# Excerpt to read
===============
To load and plot the eeg-alcohol dataset from the library:

from imputegap.recovery.manager import TimeSeries
from imputegap.tools import utils

# initialize the time series object
ts = TimeSeries()

# load and normalize the dataset from the library
ts.load_series(utils.search_path("eeg-alcohol"), normalizer="z_score")

# print and plot a subset of time series
ts.print(nbr_series=4, nbr_val=4)
ts.plot(input_data=ts.data, nbr_series=6, nbr_val=100, save_path="./imputegap_assets")

The module ts.datasets contains all the publicly available datasets provided by the library. They can be listed as follows:

from imputegap.recovery.manager import TimeSeries
ts = TimeSeries()
print(f"ImputeGAP datasets : {ts.datasets}")

To load your own dataset, add the path to your file in the ts.load_series function.
===============
# Exercise description
Extend the ImputeGAP dataset-loading excerpt above, starting right after its final sentence.

# Data lines
===============
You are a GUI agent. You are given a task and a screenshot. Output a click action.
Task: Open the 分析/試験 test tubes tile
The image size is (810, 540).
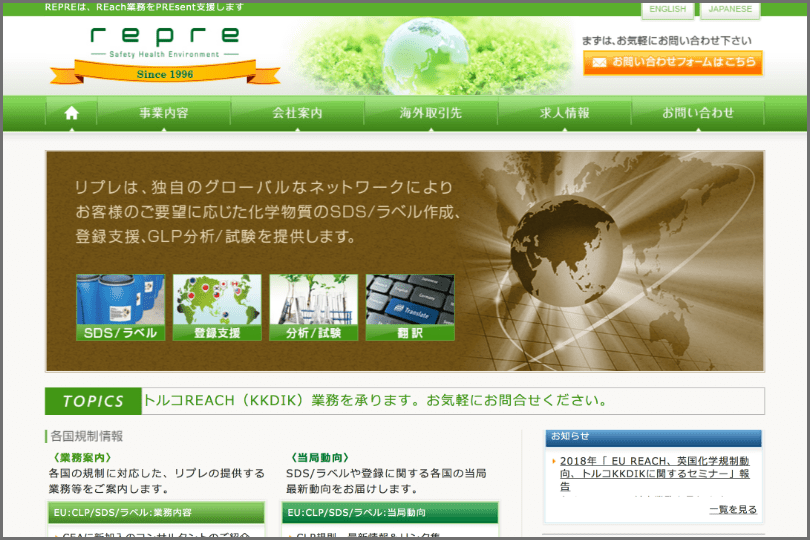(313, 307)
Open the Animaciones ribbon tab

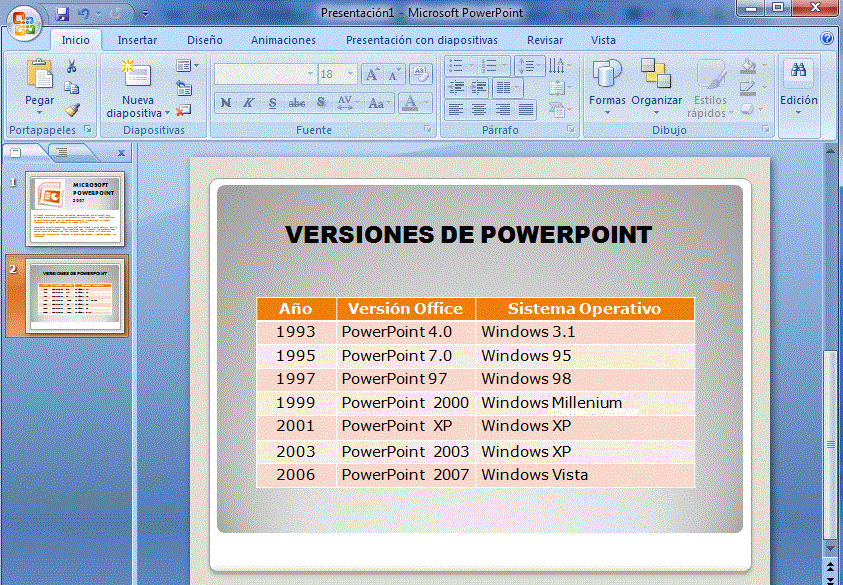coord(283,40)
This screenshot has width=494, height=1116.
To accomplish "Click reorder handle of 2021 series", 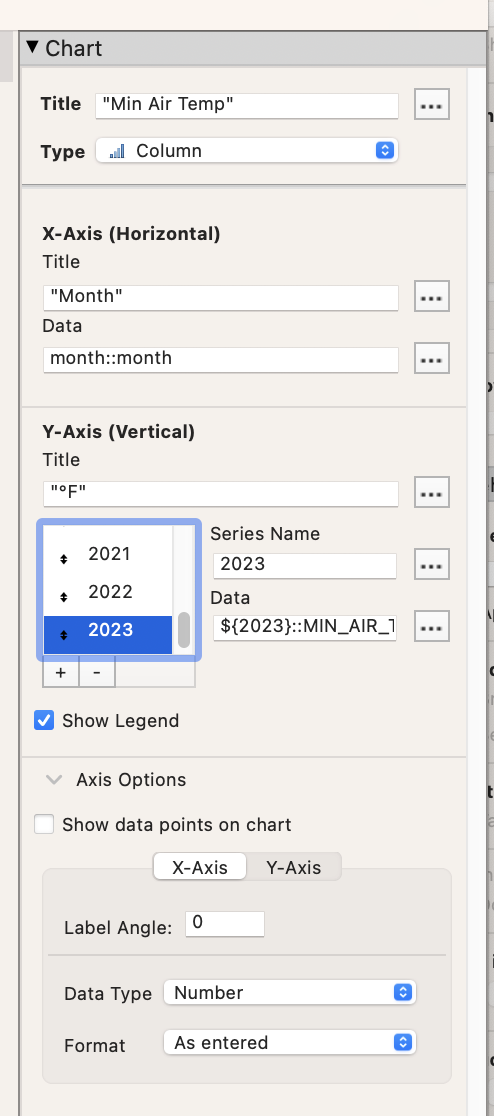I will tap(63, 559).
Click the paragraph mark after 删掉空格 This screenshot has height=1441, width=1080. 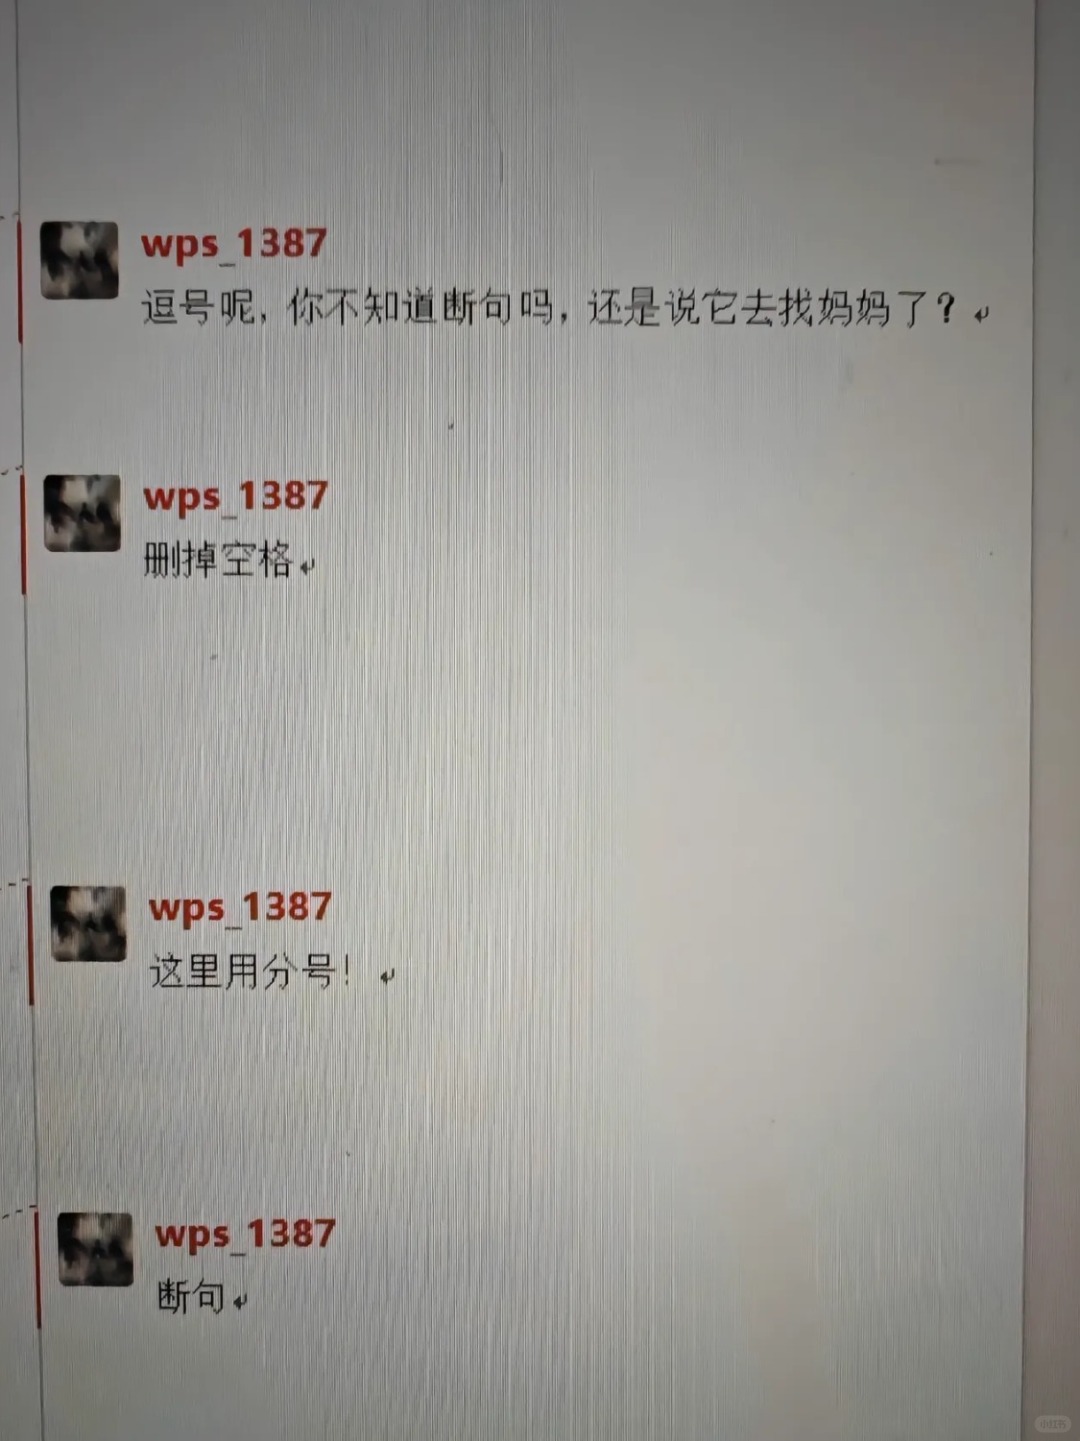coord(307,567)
===============
# Exercise result
from imputegap.recovery.manager import TimeSeries
ts = TimeSeries()
ts.load_series("./my_path/my_file.txt")
ts.print()

To import the time series as a matrix, pass it as an argument of the ts.import_matrix function:

from imputegap.recovery.manager import TimeSeries
ts = TimeSeries()
mat = [[2,3,9], [3,10,5], [-1,4,5], [0,0,0]]
ts.import_matrix(mat)
ts.print()

GenGap: Missing Data Simulation¶

ImputeGAP implements a module to simulate different missingness patterns in time series. The GenGap module can be invoked externally. The patterns are described here.

As example, we show how to contaminate the eeg-alcohol dataset with the MCAR pattern:

from imputegap.recovery.manager import TimeSeries
from imputegap.recovery.contamination import GenGap
from imputegap.tools import utils

# initialize the time series object
ts = TimeSeries()

# load and normalize the dataset
ts.load_series(utils.search_path("eeg-alcohol"), normalizer="z_score")

# contaminate the time series with MCAR pattern
ts_m = GenGap.mcar(ts.data, rate_dataset=0.2, rate_series=0.4, block_size=10, seed=True)

# plot the contaminated time series
ts.plot(ts.data, ts_m, nbr_series=9, subplot=True, save_path="./imputegap_assets/contamination")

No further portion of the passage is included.